Aufgabe a => Stelle diese Einträge als CSV mit den zwei Spalten „eingabe“ und „antwort“ dar, mit einer Zeile pro Eintrag für seinen Text und seine Antwort. Jedes Feld steht in Anführungszeichen, Zeilenumbrüche werden zu Leerzeichen. Nimm nur die Einträge ab der Zeile mit „Applications (289, 292)“ bis zum Ende der Einträge, beide Enden eingeschlossen.

Lesetext =>
■ ■ ■ ■

Ein neuer Bericht zeigt den Weg auf, wie die Energieversorgung der Zukunft auf regionale Eigenverbrauchsgemeinschaften aufgebaut werden kann. Dazu muss aber die Politik handeln und auch die Bürgerenergiegenossenschaften konsequent diesen Ansatz verfolgen.
Die gemeinschaftliche Nutzung von erneuerbarer Energie kann zur tragenden Säule eines zukünftigen Energiesystems werden. Das bedeutet, dass viele private und genossenschaftlich organisierte Energieerzeuger, die gleichzeitig Verbraucher sind, ihre Energie untereinander austauschen und so ein komplettes System organisieren. Voraussetzung, dass dies Realität wird, ist allerdings, dass Bürgerenergieakteure ihre Stärken konsequent weiterentwickeln und die Politik regulatorische Hemmnisse abbaut. Dies sind die zwei wichtigsten Erkenntnisse aus dem Bericht „Bürgerenergie – heute und morgen“, den das Bündnis Bürgerenergie erstellt hat.
Dezentrales Energiesystem ist das Ziel
Der Bericht zeigt für viele tausend Bürgerenergieprojekte in Deutschland und Europa auf, wie sie zu Vorreitern der gemeinschaftlichen Erzeugung, Speicherung, des Verbrauchs und des Handels von sauberer Energie für Strom, Wärme und Mobilität innerhalb einer Gemeinschaft werden können. Auf diese Weise können sie das bisher zentralistisch angelegte Energiesystem vollständig verändern und die Energiewende vollenden. Diese ist schließlich kein einfacher Umstieg auf Ökostrom, erneuerbare Wärme und Elektromobilität, sondern die dezentrale Erzeugung von erneuerbaren Energien dort, wo sie verbraucht werden.

■ ■ ■ ■

Einträge =>
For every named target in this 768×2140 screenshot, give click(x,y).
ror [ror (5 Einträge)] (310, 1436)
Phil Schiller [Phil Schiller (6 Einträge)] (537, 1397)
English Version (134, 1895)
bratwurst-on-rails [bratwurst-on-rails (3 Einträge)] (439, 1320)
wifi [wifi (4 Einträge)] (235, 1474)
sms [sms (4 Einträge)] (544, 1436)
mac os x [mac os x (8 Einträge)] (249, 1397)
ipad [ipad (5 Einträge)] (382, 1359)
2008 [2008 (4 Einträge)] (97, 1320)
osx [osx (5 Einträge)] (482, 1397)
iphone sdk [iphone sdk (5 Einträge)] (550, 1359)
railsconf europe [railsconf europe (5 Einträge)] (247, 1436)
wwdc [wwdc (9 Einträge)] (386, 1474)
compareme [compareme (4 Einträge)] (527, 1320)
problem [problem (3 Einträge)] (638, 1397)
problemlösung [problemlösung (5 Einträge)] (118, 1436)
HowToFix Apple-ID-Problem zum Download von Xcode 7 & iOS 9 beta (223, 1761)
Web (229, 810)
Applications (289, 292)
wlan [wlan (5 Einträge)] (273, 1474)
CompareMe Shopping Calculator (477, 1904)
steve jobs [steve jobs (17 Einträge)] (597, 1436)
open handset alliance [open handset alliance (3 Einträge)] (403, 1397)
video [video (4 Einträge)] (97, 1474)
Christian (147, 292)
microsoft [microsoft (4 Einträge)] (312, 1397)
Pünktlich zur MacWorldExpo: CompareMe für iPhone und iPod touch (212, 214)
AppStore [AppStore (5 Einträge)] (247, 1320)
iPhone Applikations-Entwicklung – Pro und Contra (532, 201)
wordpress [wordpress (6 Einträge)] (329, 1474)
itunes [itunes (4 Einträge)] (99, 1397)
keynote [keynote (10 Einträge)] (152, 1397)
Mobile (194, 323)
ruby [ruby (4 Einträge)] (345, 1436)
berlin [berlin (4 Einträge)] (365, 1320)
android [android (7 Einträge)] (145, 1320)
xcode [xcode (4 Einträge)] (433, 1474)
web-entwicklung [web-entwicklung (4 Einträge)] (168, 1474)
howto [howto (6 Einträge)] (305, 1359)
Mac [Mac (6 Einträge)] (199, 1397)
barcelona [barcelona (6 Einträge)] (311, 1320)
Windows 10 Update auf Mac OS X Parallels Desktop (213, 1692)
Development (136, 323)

■ ■ ■ ■

Aufgabe b => Entnimm dem Text über Bürgerenergie wortgetreu den Abschnitt, der mit „Ein neuer Bericht“ beginnt und bis einschließlich „diesen Ansatz verfolgen.“ reicht.

Richtiges Ergebnis a =>
eingabe,antwort
"Applications","(289, 292)"
"wlan [wlan (5 Einträge)]","(273, 1474)"
"CompareMe Shopping Calculator","(477, 1904)"
"steve jobs [steve jobs (17 Einträge)]","(597, 1436)"
"open handset alliance [open handset alliance (3 Einträge)]","(403, 1397)"
"video [video (4 Einträge)]","(97, 1474)"
"Christian","(147, 292)"
"microsoft [microsoft (4 Einträge)]","(312, 1397)"
"Pünktlich zur MacWorldExpo: CompareMe für iPhone und iPod touch","(212, 214)"
"AppStore [AppStore (5 Einträge)]","(247, 1320)"
"iPhone Applikations-Entwicklung – Pro und Contra","(532, 201)"
"wordpress [wordpress (6 Einträge)]","(329, 1474)"
"itunes [itunes (4 Einträge)]","(99, 1397)"
"keynote [keynote (10 Einträge)]","(152, 1397)"
"Mobile","(194, 323)"
"ruby [ruby (4 Einträge)]","(345, 1436)"
"berlin [berlin (4 Einträge)]","(365, 1320)"
"android [android (7 Einträge)]","(145, 1320)"
"xcode [xcode (4 Einträge)]","(433, 1474)"
"web-entwicklung [web-entwicklung (4 Einträge)]","(168, 1474)"
"howto [howto (6 Einträge)]","(305, 1359)"
"Mac [Mac (6 Einträge)]","(199, 1397)"
"barcelona [barcelona (6 Einträge)]","(311, 1320)"
"Windows 10 Update auf Mac OS X Parallels Desktop","(213, 1692)"
"Development","(136, 323)"

Richtiges Ergebnis b =>
Ein neuer Bericht zeigt den Weg auf, wie die Energieversorgung der Zukunft auf regionale Eigenverbrauchsgemeinschaften aufgebaut werden kann. Dazu muss aber die Politik handeln und auch die Bürgerenergiegenossenschaften konsequent diesen Ansatz verfolgen.